- **What is being asked**
Pictures must not appear in your answer. Write out exactly the lines from the one with "You are a GUI" through the last line of the entries below.

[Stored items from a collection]
○ ○ ○

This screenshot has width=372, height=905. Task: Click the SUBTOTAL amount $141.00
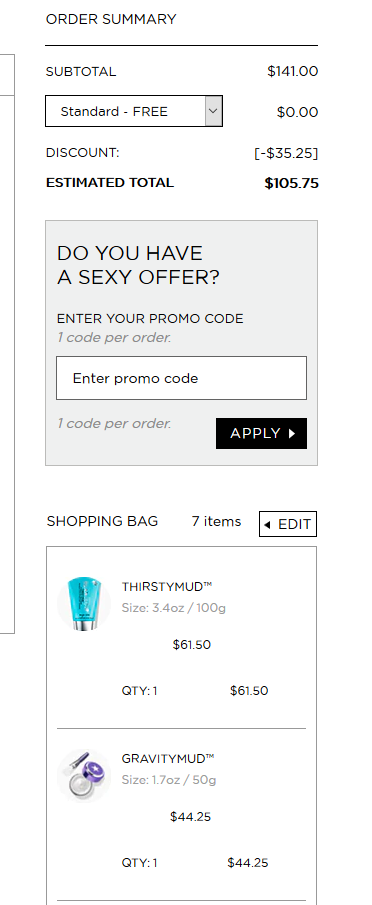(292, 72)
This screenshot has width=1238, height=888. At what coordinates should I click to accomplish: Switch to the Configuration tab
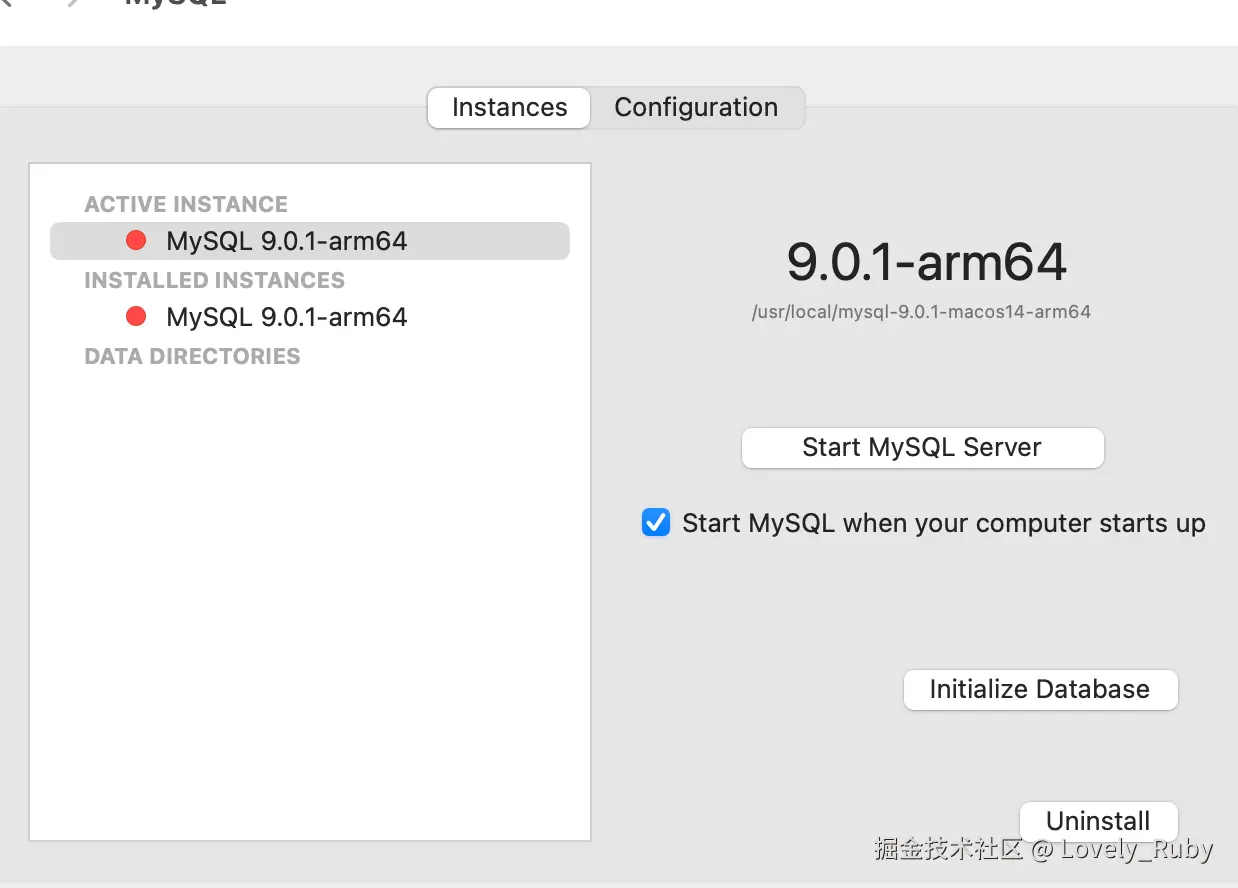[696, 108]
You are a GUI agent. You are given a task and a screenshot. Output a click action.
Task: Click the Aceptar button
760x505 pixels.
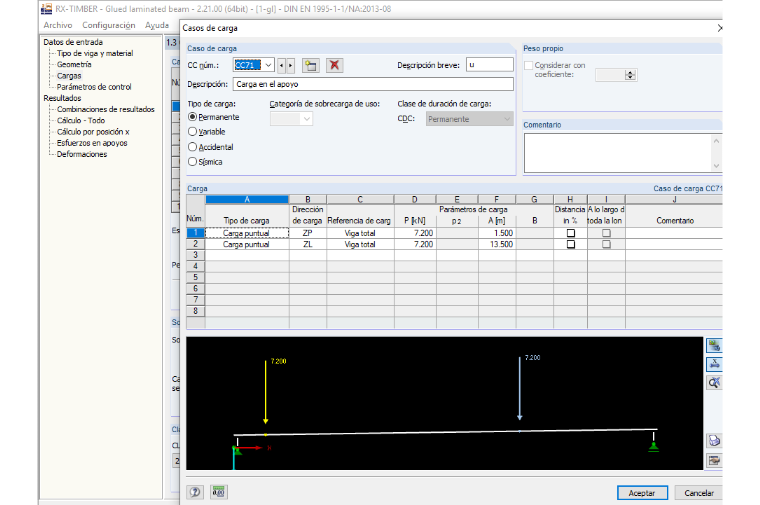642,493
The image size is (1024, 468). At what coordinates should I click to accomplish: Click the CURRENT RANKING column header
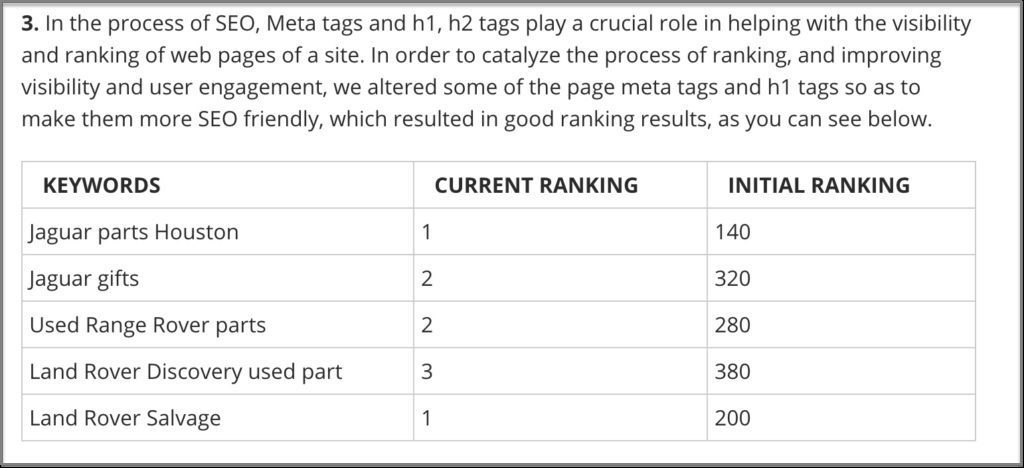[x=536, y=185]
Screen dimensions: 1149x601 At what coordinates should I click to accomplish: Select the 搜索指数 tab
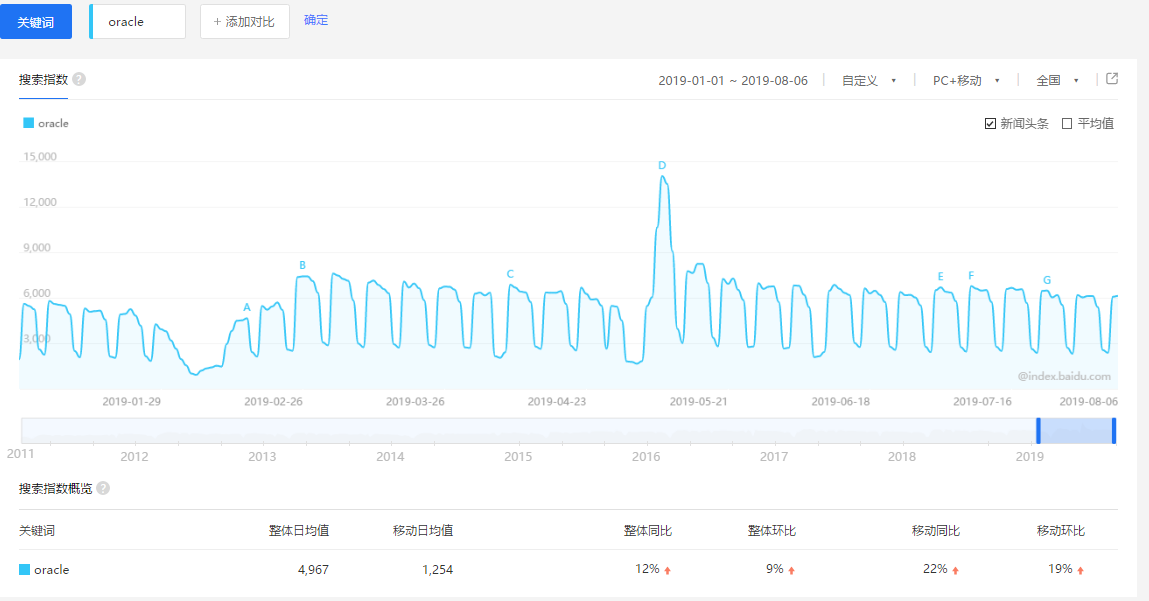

○ ○ ○

- **Result of this exercise**
You are a GUI agent. You are given a task and a screenshot. Output a click action.
Task: Click the Aceptar button
760x505 pixels.
642,493
The image size is (1024, 468). At what coordinates should I click to accomplish: Click the CURRENT RANKING column header
[x=536, y=185]
Screen dimensions: 1149x601 At what coordinates should I click to accomplish: Select the 搜索指数 tab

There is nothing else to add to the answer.